> _TASK ITEM_
Each record must be returned exactly, apart from the pictures, which stay out.

> _TASK INPUTS_

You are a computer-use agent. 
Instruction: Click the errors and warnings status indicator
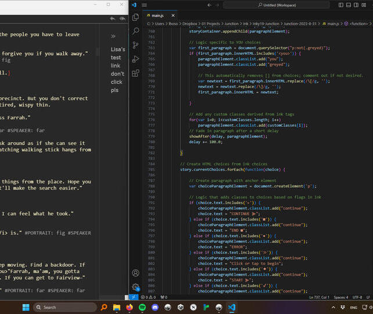point(149,297)
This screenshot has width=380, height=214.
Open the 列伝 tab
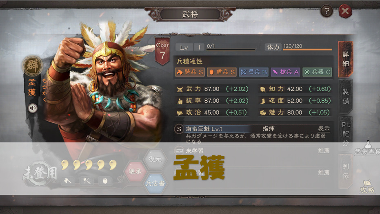345,171
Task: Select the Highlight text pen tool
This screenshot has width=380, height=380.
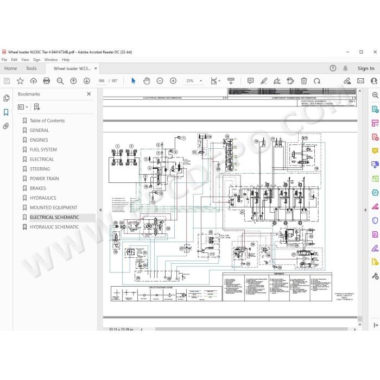Action: (264, 81)
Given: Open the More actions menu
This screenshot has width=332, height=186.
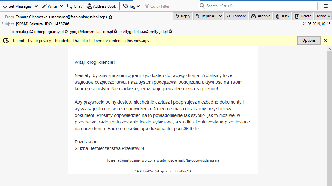Looking at the screenshot, I should 323,16.
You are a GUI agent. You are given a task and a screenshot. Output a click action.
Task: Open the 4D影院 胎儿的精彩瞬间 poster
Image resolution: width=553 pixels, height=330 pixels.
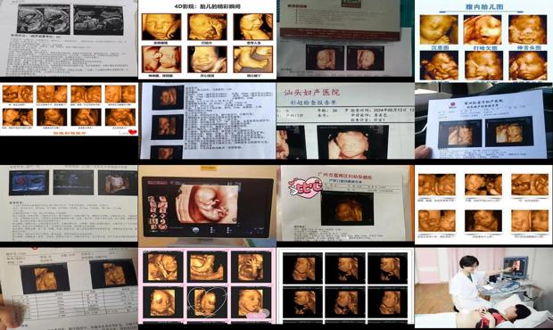coord(207,39)
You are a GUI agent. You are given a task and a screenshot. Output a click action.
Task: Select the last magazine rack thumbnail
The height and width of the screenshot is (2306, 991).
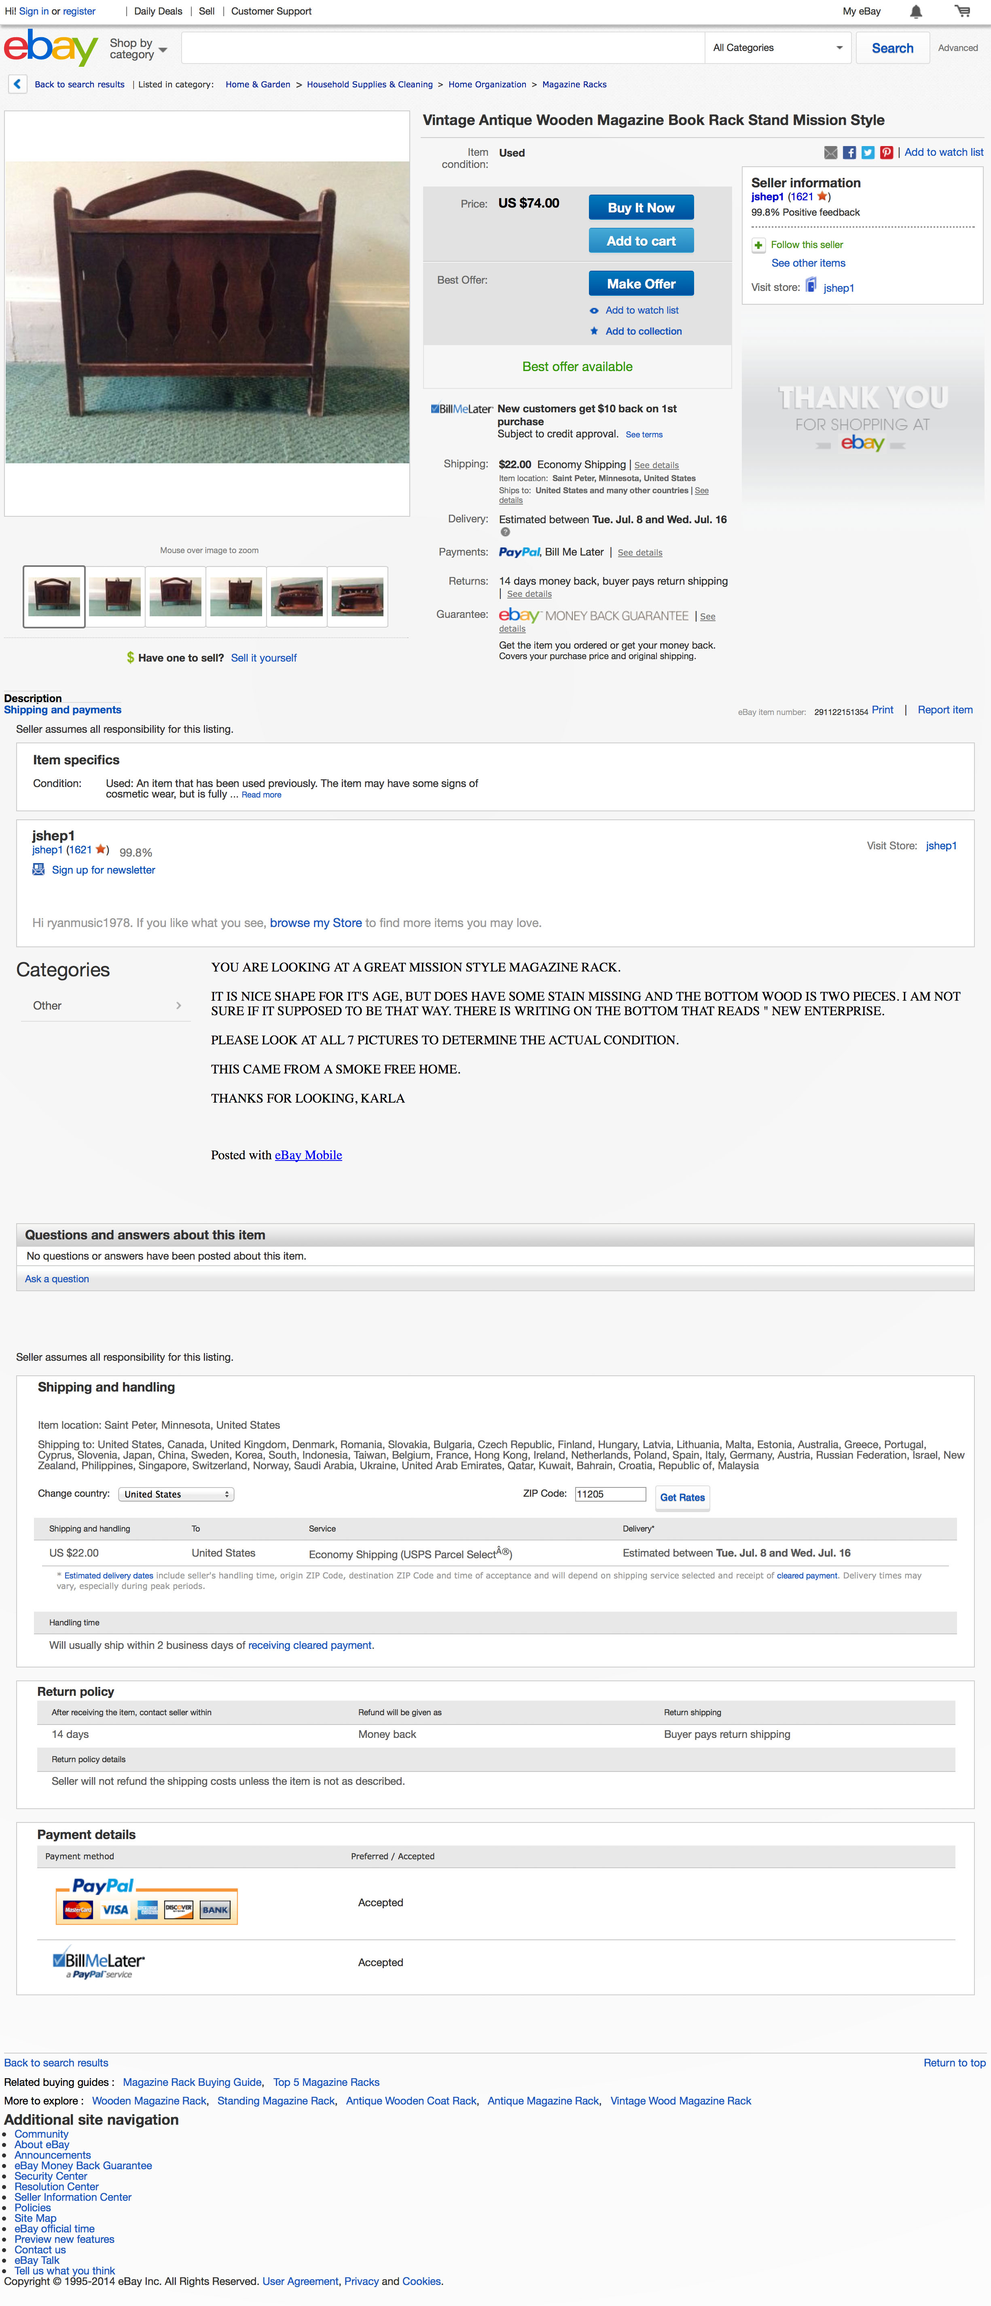[357, 597]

> _SOLUTION FOR THIS PROBLEM_
You are a computer-use agent. 
Instruction: Click the errors and warnings status indicator
point(149,297)
This screenshot has width=380, height=214.
Open the 列伝 tab
345,171
Task: Select the Highlight text pen tool
This screenshot has width=380, height=380.
Action: (264, 81)
Given: Open the More actions menu
This screenshot has width=332, height=186.
Looking at the screenshot, I should 323,16.
You are a GUI agent. You are given a task and a screenshot. Output a click action.
Task: Open the 4D影院 胎儿的精彩瞬间 poster
Image resolution: width=553 pixels, height=330 pixels.
coord(207,39)
You are a GUI agent. You are given a task and a screenshot. Output a click action.
Task: Select the last magazine rack thumbnail
The height and width of the screenshot is (2306, 991).
[357, 597]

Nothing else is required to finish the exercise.